» Problem details
The response must contain every line below in which "Maximize" appears.

BEGIN

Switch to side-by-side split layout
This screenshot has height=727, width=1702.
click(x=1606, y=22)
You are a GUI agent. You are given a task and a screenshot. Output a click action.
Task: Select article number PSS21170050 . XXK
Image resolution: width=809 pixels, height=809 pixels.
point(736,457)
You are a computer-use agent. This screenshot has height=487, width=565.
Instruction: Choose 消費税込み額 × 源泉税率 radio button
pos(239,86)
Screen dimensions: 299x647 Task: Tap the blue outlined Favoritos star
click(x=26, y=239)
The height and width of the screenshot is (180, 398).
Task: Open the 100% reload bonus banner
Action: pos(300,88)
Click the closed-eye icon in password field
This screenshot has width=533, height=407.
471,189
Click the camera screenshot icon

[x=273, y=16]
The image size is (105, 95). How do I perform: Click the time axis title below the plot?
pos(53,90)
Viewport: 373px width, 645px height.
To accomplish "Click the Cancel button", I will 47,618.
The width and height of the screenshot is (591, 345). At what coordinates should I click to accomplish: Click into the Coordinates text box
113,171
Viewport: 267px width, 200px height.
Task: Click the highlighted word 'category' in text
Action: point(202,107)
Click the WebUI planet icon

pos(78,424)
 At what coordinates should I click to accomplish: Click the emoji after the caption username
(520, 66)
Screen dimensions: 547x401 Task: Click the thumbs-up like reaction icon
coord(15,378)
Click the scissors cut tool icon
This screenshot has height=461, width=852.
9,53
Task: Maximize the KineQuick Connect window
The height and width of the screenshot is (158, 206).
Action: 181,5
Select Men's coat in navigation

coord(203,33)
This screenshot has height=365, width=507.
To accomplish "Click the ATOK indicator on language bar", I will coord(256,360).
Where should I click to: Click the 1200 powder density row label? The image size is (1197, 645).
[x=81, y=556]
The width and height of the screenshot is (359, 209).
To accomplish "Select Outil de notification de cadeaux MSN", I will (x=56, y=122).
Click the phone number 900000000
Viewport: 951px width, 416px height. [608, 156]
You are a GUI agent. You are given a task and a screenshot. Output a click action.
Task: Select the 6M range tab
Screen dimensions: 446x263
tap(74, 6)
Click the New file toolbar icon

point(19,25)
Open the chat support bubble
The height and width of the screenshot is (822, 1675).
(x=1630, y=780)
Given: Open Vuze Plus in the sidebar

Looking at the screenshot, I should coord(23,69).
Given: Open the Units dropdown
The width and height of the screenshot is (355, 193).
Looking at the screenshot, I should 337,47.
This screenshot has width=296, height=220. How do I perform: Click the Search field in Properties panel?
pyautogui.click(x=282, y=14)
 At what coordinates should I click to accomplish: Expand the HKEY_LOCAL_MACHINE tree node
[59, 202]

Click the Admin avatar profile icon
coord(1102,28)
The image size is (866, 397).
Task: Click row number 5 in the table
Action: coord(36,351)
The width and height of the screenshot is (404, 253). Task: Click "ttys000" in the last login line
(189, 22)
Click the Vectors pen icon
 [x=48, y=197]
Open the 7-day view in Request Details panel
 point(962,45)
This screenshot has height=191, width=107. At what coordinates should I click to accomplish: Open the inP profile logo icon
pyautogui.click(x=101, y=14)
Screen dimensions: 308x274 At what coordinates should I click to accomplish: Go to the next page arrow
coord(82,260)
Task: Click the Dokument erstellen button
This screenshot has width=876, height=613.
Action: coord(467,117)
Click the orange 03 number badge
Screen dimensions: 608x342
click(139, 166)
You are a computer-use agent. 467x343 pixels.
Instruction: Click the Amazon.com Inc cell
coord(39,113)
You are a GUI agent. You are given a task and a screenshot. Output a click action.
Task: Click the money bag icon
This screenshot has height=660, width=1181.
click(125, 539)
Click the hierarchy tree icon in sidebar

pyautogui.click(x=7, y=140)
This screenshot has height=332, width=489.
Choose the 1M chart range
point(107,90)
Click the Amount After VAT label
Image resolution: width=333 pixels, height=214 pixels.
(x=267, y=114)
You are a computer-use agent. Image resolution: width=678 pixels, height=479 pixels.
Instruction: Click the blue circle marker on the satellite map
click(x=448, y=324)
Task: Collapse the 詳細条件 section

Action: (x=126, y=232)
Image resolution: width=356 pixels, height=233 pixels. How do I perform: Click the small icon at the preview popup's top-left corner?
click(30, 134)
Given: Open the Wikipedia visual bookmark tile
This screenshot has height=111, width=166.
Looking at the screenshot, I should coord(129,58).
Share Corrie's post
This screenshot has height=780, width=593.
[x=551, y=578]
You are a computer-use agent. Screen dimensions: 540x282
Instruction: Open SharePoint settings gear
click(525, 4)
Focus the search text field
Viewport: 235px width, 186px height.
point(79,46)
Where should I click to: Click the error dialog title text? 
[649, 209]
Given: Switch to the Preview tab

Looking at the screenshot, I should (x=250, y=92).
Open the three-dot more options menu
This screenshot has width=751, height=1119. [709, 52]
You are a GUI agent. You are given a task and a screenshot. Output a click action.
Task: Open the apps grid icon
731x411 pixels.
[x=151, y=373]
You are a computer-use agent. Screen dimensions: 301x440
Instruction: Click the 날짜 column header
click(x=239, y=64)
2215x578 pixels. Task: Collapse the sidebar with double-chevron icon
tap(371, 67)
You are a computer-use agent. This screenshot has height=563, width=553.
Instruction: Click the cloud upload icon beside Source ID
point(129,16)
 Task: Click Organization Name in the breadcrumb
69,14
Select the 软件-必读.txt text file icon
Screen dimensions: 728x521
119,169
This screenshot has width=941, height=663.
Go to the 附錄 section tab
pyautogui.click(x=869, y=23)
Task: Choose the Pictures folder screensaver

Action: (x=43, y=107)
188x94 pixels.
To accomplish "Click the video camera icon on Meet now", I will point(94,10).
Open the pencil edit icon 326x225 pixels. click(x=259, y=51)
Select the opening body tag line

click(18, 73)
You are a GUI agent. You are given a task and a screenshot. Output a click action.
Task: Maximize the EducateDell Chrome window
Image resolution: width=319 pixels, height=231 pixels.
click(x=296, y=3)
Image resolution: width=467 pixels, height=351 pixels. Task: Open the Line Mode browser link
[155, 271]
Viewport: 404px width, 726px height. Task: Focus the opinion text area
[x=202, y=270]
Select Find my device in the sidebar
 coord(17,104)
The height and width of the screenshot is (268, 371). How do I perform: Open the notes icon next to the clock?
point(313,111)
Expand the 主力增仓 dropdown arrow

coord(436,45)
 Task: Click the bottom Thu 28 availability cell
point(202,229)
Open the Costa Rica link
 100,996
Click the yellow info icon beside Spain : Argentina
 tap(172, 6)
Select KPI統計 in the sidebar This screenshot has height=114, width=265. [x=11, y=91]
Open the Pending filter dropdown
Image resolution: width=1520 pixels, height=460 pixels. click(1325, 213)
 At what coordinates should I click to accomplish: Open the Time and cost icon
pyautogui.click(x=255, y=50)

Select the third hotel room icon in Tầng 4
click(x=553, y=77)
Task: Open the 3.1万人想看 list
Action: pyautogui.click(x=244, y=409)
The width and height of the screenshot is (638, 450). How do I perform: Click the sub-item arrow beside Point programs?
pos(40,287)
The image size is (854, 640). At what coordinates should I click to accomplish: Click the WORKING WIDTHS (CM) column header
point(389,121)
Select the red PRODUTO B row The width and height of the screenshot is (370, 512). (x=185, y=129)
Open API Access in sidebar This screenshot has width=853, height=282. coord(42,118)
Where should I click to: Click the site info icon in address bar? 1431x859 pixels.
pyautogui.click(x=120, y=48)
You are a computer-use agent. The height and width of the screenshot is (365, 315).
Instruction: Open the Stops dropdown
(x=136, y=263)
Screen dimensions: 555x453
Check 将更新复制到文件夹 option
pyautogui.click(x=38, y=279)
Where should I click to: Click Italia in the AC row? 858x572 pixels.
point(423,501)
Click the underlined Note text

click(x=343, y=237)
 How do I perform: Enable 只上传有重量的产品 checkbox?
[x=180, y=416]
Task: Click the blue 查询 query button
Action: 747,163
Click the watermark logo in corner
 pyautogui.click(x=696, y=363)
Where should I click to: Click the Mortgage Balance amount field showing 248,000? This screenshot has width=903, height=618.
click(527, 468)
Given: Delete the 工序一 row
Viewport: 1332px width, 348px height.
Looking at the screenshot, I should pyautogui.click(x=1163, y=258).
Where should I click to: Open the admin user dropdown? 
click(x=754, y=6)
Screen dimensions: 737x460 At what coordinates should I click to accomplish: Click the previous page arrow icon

END

» Expected answer
Task: Maximize the KineQuick Connect window
Task: Maximize the EducateDell Chrome window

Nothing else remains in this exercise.